Post
Topic
Board Mining speculation
Re: Bitcoin difficulty is slowing down?
by
CobaltBlueD
on 27/11/2013, 16:35:04 UTC
On the efficiency aspect it is nothing compared to the prior difficulty increases.

A GPU is something like 300 J/GH.  The "worst" ASIC is ~8 J/GH so you are talking almost a 40,000% improvement.   Various different smaller process node designs dropped from the 8 J/GH to 5 J/GH to ~0.8 J/GH (Bitfury - reference clock)).

On paper we have the rest of the 28nm players showing ~0.8 J/GH and KNC estimating ~0.7 J/GH.   Seeing a trend.  Overnight we went from 300 J/GH to 8 J/GH and then over the next six months saw that fall by a factor of 10 to ~0.8 J/GH.   That "might" go down to a staggering 0.7 J/GH by next Spring.

Quote
My point is that the hashrate will continue going up exponentially for an unexpectedly long amount of time.

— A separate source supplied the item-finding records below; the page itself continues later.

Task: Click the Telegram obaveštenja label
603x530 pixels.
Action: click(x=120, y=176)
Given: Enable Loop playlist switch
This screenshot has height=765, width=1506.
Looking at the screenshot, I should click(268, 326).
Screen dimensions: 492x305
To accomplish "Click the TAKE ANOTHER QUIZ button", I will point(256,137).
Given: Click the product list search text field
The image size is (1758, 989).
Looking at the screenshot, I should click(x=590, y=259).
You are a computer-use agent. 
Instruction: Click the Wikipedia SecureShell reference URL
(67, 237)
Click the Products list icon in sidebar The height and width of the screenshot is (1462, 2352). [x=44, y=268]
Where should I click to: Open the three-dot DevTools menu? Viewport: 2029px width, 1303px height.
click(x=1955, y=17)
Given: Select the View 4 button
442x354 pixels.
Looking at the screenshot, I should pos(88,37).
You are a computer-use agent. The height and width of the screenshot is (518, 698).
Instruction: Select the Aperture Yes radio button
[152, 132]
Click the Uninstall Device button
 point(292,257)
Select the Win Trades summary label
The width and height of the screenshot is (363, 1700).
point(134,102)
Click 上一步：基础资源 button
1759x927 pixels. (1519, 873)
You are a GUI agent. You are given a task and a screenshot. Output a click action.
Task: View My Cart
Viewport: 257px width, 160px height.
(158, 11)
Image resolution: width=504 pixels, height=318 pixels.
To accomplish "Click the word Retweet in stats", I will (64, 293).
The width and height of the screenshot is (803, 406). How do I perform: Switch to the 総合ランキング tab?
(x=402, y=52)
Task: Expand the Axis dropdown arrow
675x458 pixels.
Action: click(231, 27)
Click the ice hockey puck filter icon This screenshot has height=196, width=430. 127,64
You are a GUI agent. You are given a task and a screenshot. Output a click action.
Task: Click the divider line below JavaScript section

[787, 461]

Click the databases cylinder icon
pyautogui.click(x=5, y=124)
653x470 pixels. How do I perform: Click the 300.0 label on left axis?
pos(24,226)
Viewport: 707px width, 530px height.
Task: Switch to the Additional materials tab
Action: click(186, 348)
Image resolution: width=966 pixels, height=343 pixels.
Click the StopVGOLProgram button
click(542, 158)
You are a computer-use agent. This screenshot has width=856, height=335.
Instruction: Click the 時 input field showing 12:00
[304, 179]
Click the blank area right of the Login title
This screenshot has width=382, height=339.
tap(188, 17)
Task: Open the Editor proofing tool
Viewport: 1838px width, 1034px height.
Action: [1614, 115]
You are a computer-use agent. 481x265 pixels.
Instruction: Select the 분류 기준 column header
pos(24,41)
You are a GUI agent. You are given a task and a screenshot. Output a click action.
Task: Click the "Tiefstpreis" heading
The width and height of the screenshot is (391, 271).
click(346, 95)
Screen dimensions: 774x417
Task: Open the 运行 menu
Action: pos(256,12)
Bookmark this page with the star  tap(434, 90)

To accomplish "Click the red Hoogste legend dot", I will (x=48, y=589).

Who is going to buy all that hashrate increases. $3 per GH works out to $3M per PH.   So to double the network again in a month would "only" require $15M in sales.  Ok no problem there.  To double it again would require another $30M in sales the following month, $60M the next month, $120M the monh after that, a quarter billion the month after that ...

Will difficulty keep going up?  Oh HELL YEAH!  Is it possible from either a cashflow or energy standpoint to double continually every month for years?  No.



No argument the rate of increase is unsustainable.  Of course, $/GHs and J/GH will decrease. I haven't run the numbers but going back to CPU/GPU days it's pretty obvious that constant investment will still result in significant increase in difficulty. Mining ROI is painful.